- TO DO -
Search the records for the string "agent", and show each line where it appears.
--- RECORDS FOR THIS EXERCISE Enclosed Below ---
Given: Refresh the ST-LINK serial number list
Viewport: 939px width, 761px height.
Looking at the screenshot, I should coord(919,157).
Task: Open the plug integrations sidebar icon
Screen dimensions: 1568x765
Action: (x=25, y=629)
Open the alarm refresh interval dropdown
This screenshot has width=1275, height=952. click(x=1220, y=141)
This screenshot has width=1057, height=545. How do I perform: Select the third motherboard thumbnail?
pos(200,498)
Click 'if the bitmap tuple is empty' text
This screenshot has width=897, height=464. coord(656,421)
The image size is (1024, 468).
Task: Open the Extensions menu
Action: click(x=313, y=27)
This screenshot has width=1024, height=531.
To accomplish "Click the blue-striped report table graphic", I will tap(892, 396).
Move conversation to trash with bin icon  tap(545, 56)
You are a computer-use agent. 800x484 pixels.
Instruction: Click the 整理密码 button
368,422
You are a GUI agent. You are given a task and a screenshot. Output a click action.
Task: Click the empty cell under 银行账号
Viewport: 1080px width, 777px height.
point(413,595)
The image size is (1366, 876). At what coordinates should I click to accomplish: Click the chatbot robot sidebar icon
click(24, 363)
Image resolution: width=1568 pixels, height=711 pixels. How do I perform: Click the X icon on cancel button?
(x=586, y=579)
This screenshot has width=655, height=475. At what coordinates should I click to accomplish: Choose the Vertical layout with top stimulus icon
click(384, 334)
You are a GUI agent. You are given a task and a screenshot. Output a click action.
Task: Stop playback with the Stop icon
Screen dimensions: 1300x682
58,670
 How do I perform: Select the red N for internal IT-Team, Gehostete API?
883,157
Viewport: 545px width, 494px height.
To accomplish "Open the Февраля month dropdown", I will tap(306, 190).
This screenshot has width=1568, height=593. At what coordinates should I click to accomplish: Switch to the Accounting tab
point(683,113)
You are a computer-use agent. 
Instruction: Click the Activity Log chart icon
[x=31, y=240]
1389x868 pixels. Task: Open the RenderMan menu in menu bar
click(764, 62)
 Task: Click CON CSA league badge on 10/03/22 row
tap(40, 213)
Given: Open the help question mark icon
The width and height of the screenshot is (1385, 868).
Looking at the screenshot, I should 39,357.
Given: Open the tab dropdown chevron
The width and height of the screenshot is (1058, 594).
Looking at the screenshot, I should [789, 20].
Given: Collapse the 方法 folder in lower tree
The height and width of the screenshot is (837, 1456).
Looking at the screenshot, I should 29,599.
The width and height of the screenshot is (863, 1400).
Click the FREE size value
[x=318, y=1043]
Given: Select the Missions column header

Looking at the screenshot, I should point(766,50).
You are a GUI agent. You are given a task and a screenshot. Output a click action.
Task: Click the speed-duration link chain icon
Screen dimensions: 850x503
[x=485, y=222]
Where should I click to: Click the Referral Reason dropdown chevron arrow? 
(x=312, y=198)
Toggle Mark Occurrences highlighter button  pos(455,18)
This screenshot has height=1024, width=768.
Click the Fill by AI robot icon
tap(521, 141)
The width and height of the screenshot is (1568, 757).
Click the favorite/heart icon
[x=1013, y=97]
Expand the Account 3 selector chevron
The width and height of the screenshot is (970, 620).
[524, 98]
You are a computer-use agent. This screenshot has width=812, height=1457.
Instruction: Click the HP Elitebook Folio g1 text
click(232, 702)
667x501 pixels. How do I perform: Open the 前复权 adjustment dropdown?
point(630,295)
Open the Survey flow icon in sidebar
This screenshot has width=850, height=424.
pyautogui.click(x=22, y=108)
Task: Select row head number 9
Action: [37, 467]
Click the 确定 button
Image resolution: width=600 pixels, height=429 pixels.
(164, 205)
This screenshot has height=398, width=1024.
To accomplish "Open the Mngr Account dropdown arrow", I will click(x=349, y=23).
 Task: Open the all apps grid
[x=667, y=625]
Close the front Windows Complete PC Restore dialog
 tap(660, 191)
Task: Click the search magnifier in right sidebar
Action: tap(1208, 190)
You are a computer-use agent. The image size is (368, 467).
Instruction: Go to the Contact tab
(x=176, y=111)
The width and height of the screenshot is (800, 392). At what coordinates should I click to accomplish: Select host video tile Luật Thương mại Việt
--- End of Enclosed RECORDS FOR THIS EXERCISE ---
- RESPONSE -
You are a computer-use agent. 800x484 pixels.
You are a GUI agent. You are given a task and a screenshot. Output a click action.
You are a GUI agent. You are given a task and a screenshot. Output a click action.
You are a computer-use agent. 
You are a GUI agent. You are given a task and a screenshot. Output a click action.
You are a computer-use agent. This screenshot has width=812, height=1457.
You are a computer-use agent. The image size is (368, 467).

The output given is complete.